Wer den Berufsschiffern im Wattenmeer auf die Brücke folgt, wird bei Schlechtwetter immer einen angestrengten Ausguck und hohe Konzentratiion beobachten. Der Blick klebt keineswegs auf der mitlaufenden elektronischen Seekarte, die wird nicht beobachtet.
Was zählt, ist der AKTUELLE REALE BLICK VORRAUS UND DAS GESPÜR.
Wir hatten kaum die Indikatoren dafür erahnt, warum bei Starkwind die Fähre im letzten Augenblick ihr schwungvollens Anlegemanöver in Schlüttsiel urplötzlich abrupt abbrach.

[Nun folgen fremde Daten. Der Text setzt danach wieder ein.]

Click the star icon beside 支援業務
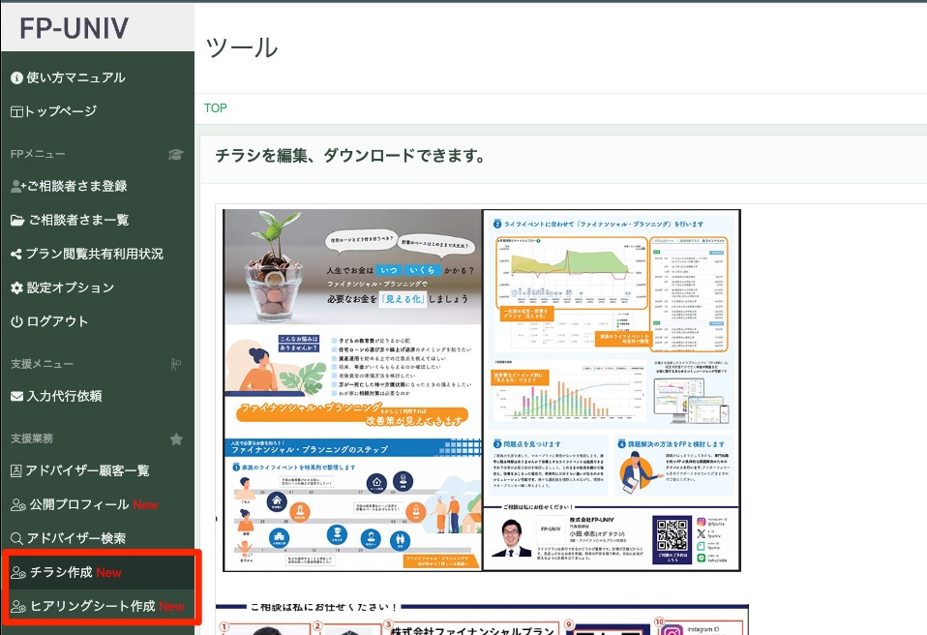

Es ist sonst ein Schauspiel, die heftige Drehung des wendigen Gefährts zu sehen, jetzt aber reichten unzählige Manöver nur nach sehr langen Minuten aus, die Fähre doch noch richtig zu positionieren. Das Vektorenspiel mit den drei Maschinen, mal das Bugstrahlruder mitgezählt, mit dem böigen Wind, dem setzenden Strom aus dem Siel, den Leit- und Hilfsdalben war durchaus nicht mehr Routine, wenn auch wie immer seelenruhig gekonnt durchgeführt.

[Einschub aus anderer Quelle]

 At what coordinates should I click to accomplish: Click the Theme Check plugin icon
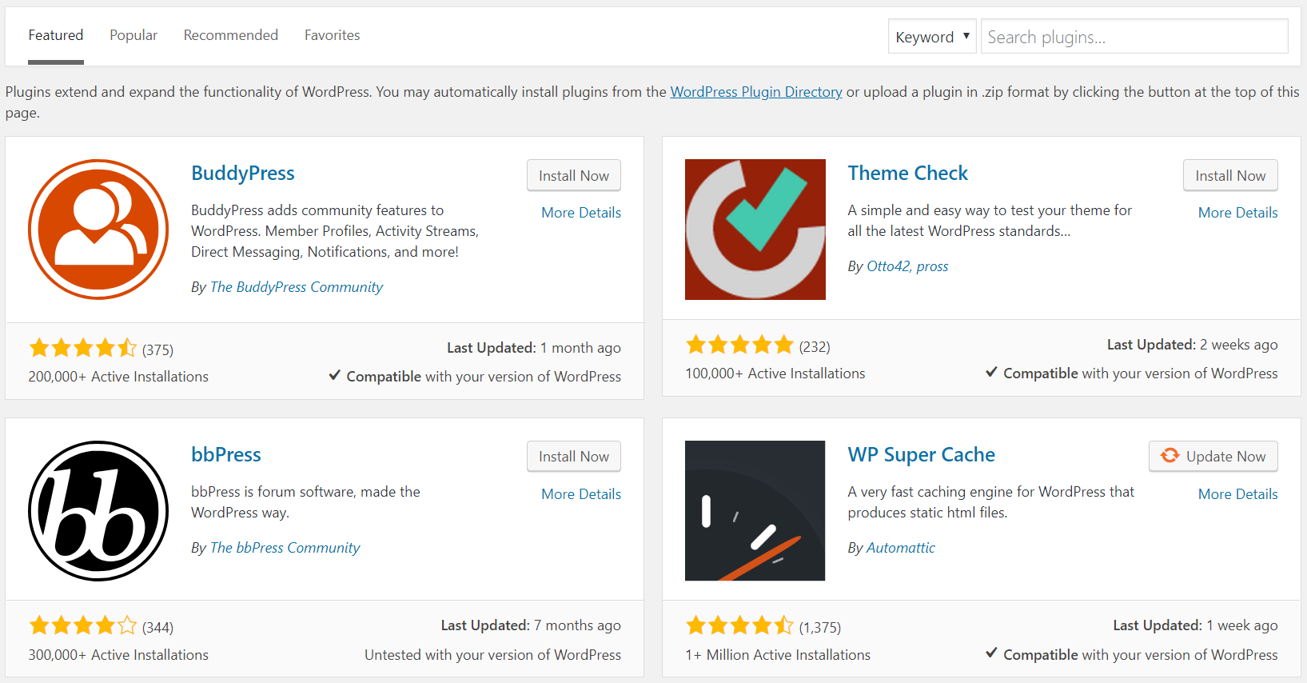755,230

Es hat halt lange gedauert, und wegen der anderen Schiffe im Becken, den Kleinfahrzeugen an den Schwimmstegen und wegen des drohenden Schwells war auch nur ein wohltemperierter Umgang mit den Fahrhebeln angesagt. Bei aktuell 8 Bft., Wellen unter einem Meter.
Nicht lange vorher hat es einen Fischkutter vor der Eider erwischt, im Spätsommer bei 10 Bft., er sandete schnell ein, eine Boje markiert ihn. Die Insassen konnten nach 1,5 Stunden erst geborgen werden. Das dürfte auch eine durchschnittliche Mindestzeit sein, die wir zu warten hätten, wenn wir in der Lage wären, den Seenotfall mitzuteilen.

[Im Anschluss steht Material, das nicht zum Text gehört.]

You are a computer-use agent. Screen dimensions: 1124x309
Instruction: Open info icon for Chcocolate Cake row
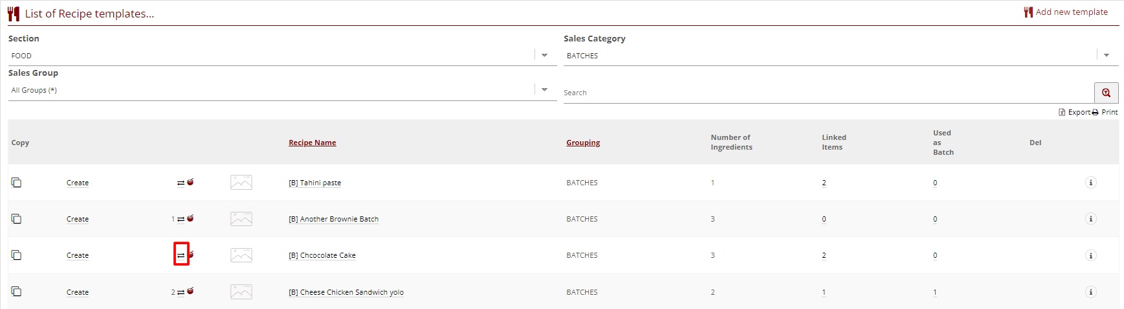pos(1090,255)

Dies Jahr war das Wetter oft sehr ungehorsam gegenüber den Wetterfröschen und öfter sehr windig.
Das Meer ist wunderbar, aber es hat nie behauptet, wir sollten seinetwegen frühzeitig die Radieschen von unten beschauen.
Ich fahre seit Ewigkeiten unfallfrei Auto. Mein Fahrlehrer hat uns damals, als wir den LKW Schein machten, eingebleut: Im Zweifelsfalle sofort runter mit der Geschwindigkeit.
Auf See hieße es dementsprechend: Im Zweifelsfalle nicht fahren!